> **Supplied material**:
......
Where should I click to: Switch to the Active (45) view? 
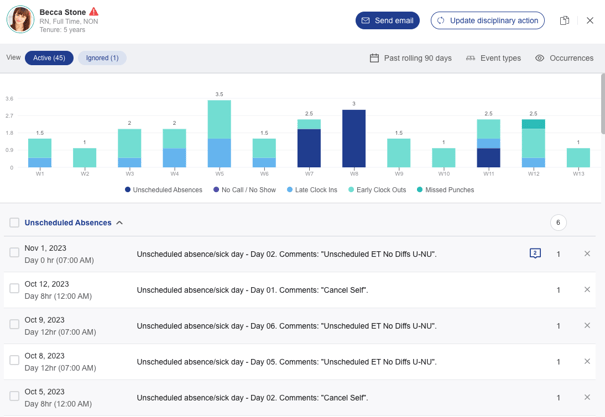click(49, 58)
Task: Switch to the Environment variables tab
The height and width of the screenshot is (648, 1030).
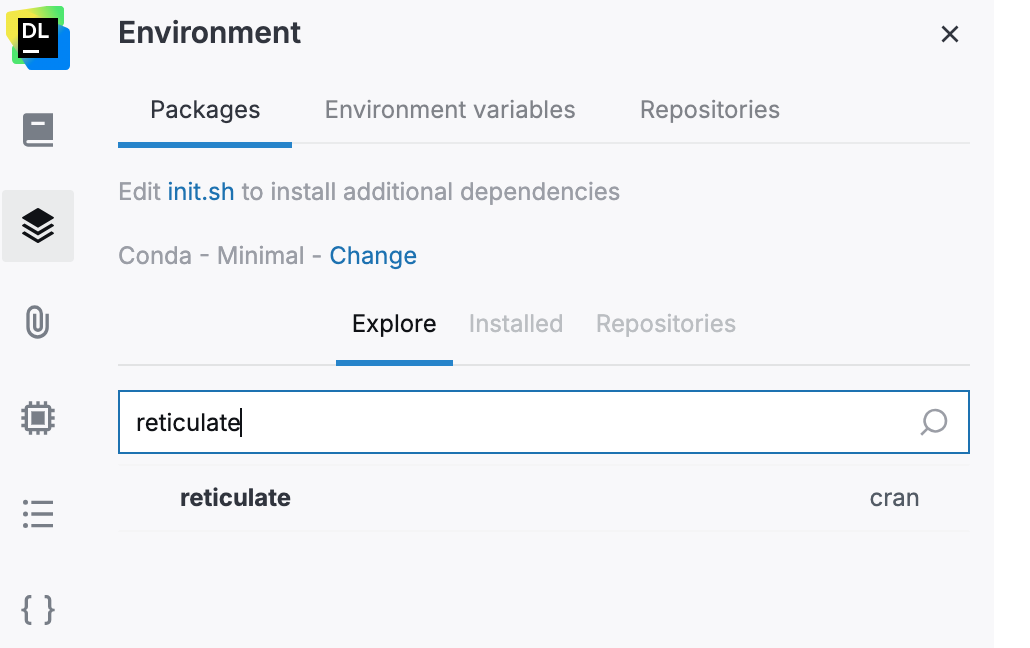Action: pyautogui.click(x=449, y=110)
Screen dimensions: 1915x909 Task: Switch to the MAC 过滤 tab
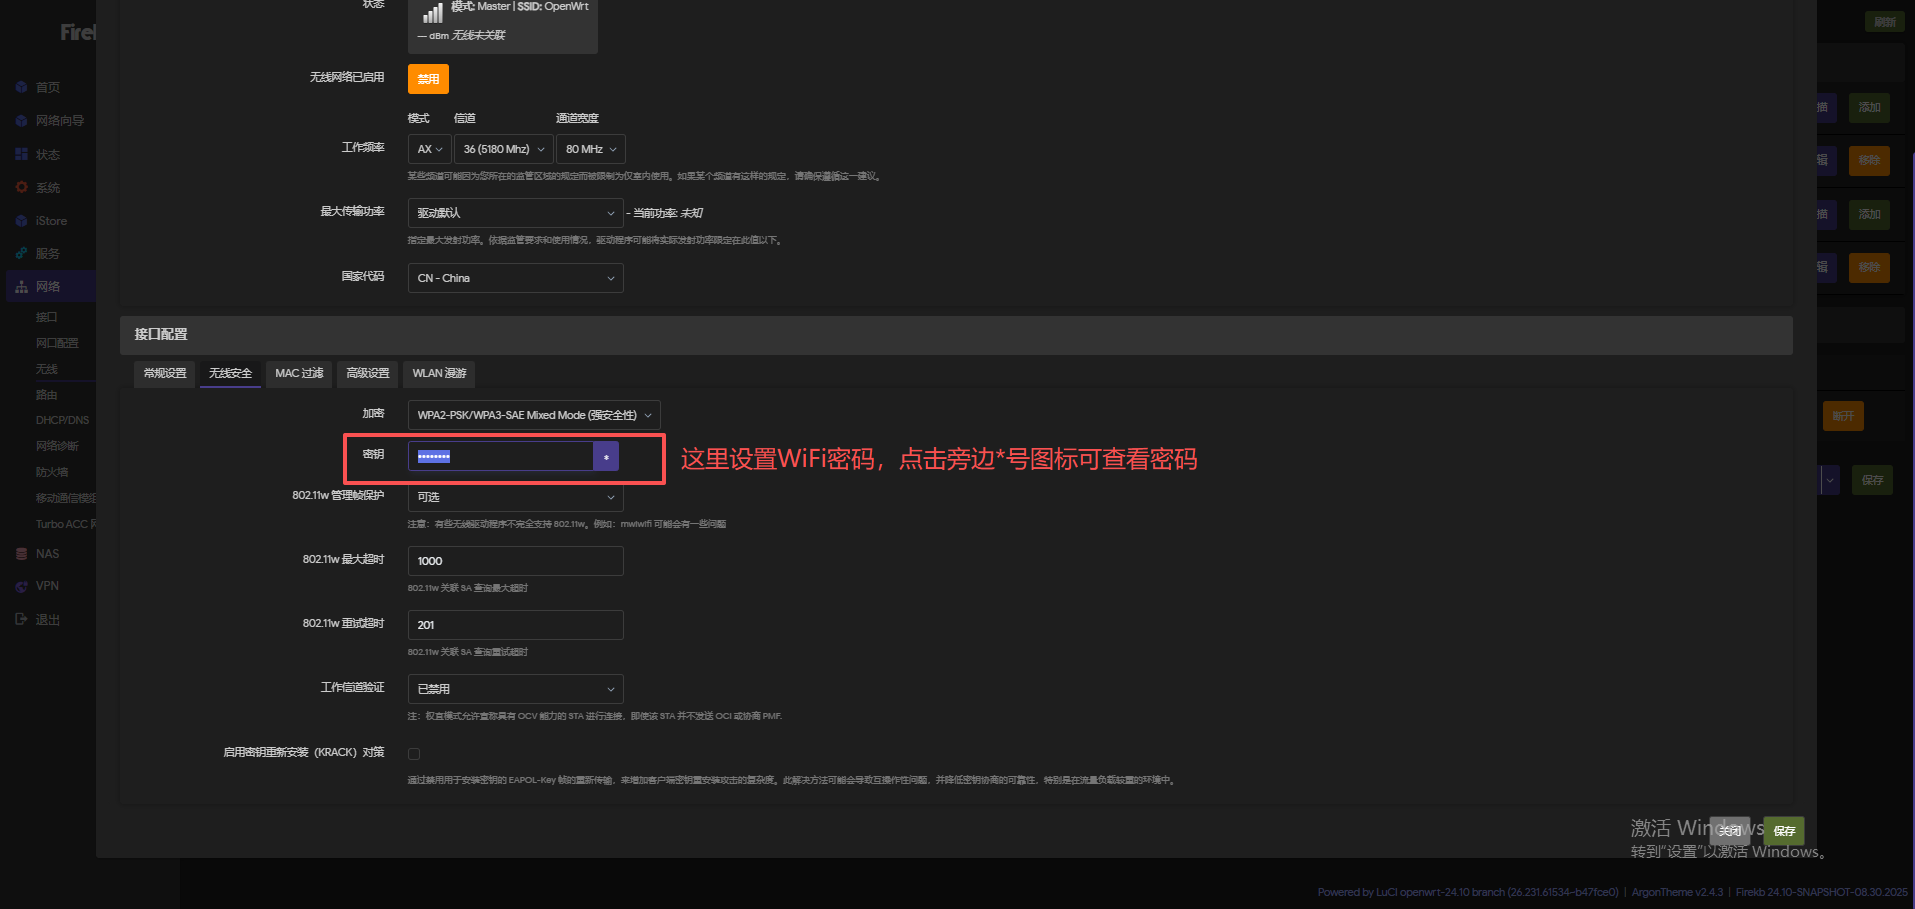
......
> **Task to complete**:
Find the line with "Task: Switch to the Environment variables tab". Reproduce it and every line after it through the last line above exactly, leaving out the pictures.

> **Task solution**:
Task: Switch to the Environment variables tab
The height and width of the screenshot is (648, 1030).
Action: pyautogui.click(x=449, y=110)
Screen dimensions: 1915x909 Task: Switch to the MAC 过滤 tab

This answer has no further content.